__SOURCE TEXT__:
The United States and its allies took the extraordinary step of attributing cyberattacks that exploited vulnerabilities in Microsoft’s Exchange Server to hackers affiliated with China’s Ministry of State Security.
In a separate action announced as part of the same statement, the U.S. Justice Department unsealed criminal charges against four people whom it identified as MSS hackers — accusing them of engaging in “a multiyear campaign targeting foreign governments and entities in key sectors, including maritime, aviation, defense, education, and healthcare in a least a dozen countries.”
That indictment lists among the targets of the attempted hacks “a Washington university with an Applied Physics Laboratory involved in maritime research and development.” GeekWire has contacted the University of Washington, which appears to uniquely fit that description, for further comment.
[Update: Cyberattacks targeting the University of Washington and other institutions were documented in a 2019 report by iDefense, as reported by the Wall Street Journal at the time.
Separately, the University of Washington confirmed that it is the institution referenced in the indictment.
“The University of Washington takes cybersecurity very seriously and is aware of phishing and hacking efforts here and at major research universities around the world,” said UW spokesperson Victor Balta via email. “The UW acts to block all reported phishing messages targeting UW credentials, and actively monitors for compromised accounts and disables them to help reduce malicious behavior as soon as they are identified.”]
Both actions are part of a broader attempt by the U.S. and its NATO allies to identify and curb what they describe as China’s “irresponsible state behavior.”
The attribution of the Exchange Server hacks builds on Microsoft’s identification of the hackers in March as the Chinese group Hafnium, which the company described at the time as a “highly skilled and sophisticated actor.”
The attributions made by the U.S. government and its allies Monday morning are “an important and positive step that will contribute to our collective security,” said Tom Burt, Microsoft’s corporate vice president, customer security and trust.
“Attributions like these will help the international community ensure those behind indiscriminate attacks are held accountable,” Burt said. “Transparency is critical if we’re to combat the rising cyberattacks we see across the planet against individuals, organizations and nations.”
The White House said in its statement, “Before Microsoft released its security updates, MSS-affiliated cyber operators exploited these vulnerabilities to compromise tens of thousands of computers and networks worldwide in a massive operation that resulted in significant remediation costs for its mostly private sector victims.”

(Saved data entries)
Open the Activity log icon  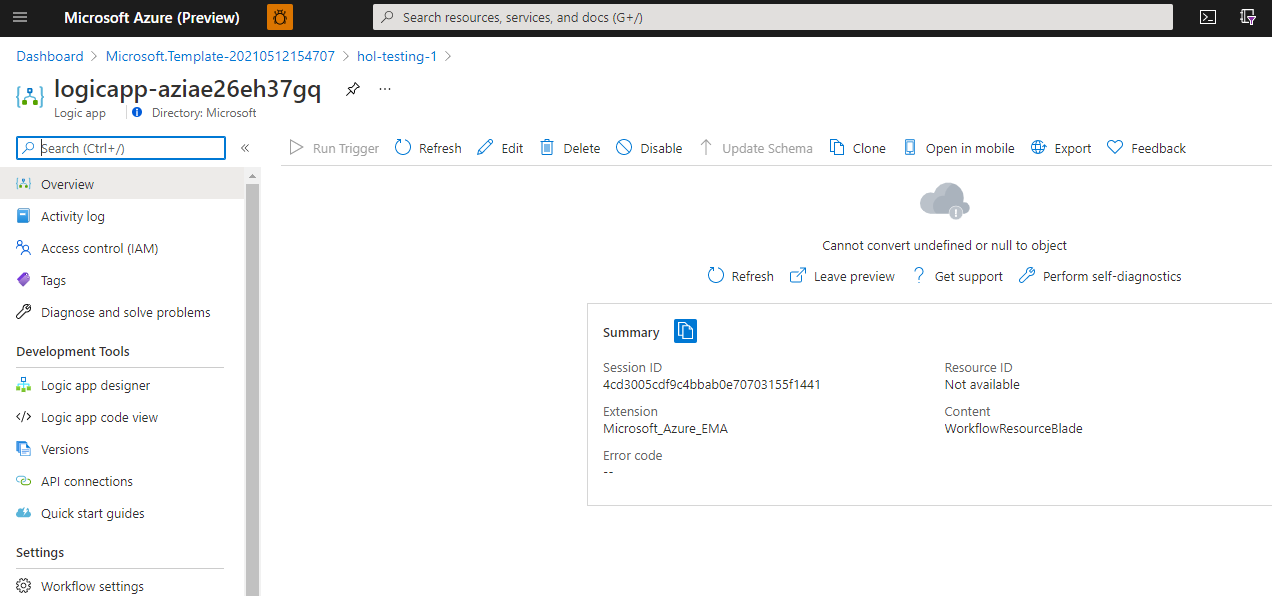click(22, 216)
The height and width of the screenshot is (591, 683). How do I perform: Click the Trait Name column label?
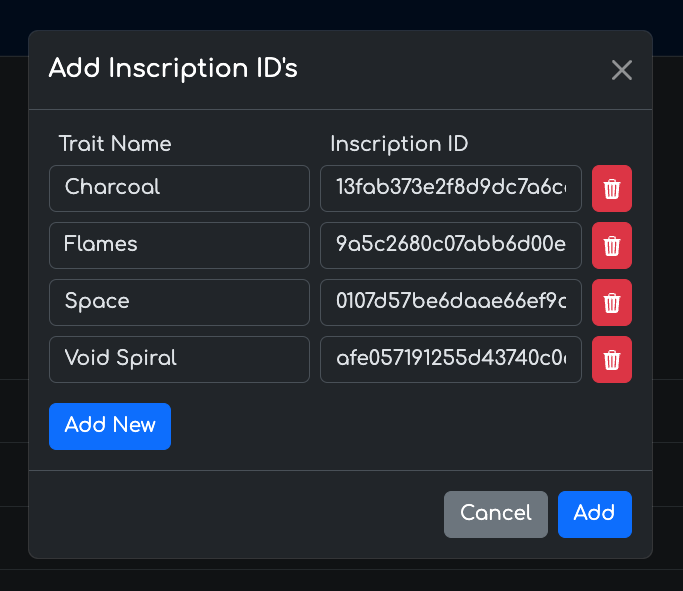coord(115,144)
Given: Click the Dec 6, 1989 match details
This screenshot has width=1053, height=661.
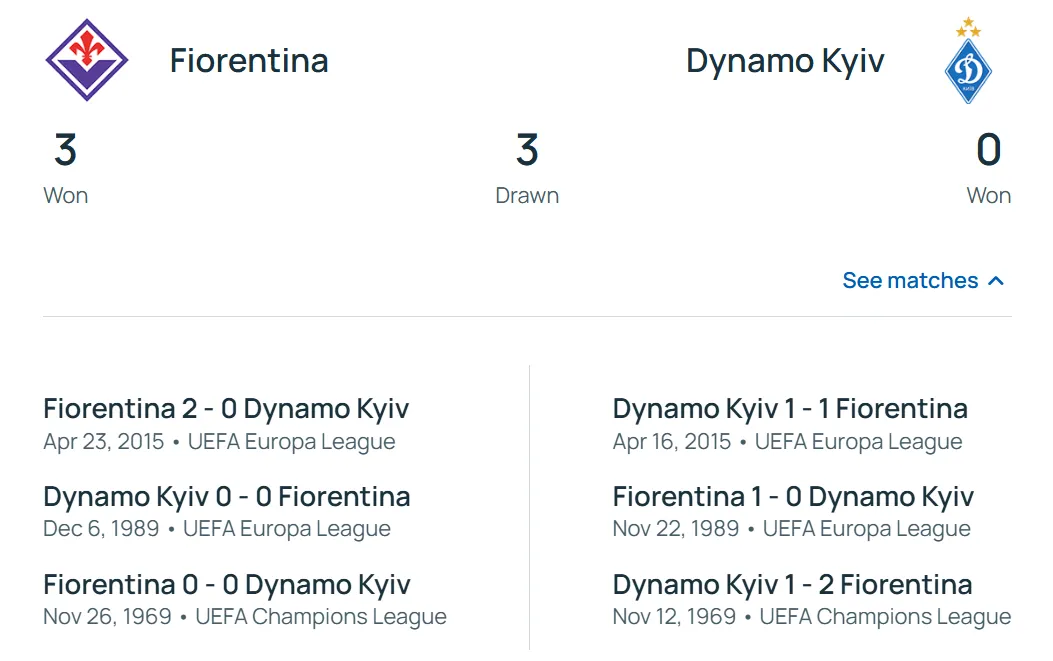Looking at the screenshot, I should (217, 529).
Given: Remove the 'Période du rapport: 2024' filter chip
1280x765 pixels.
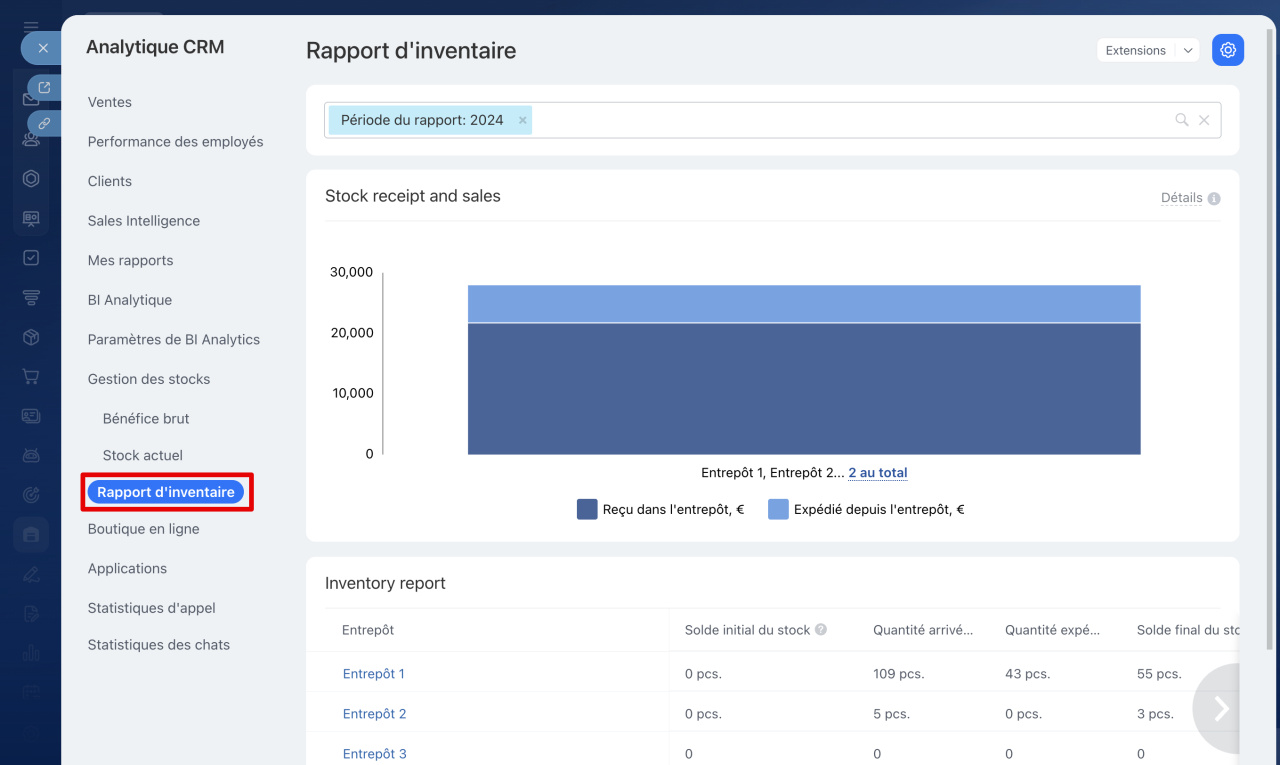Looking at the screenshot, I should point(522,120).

__WHAT YOU WILL DO__: Write out the Exchange Server hacking article word for word, starting with "That indictment lists" and going on through "for further comment.".

__SOLUTION TO THIS TASK__:
That indictment lists among the targets of the attempted hacks “a Washington university with an Applied Physics Laboratory involved in maritime research and development.” GeekWire has contacted the University of Washington, which appears to uniquely fit that description, for further comment.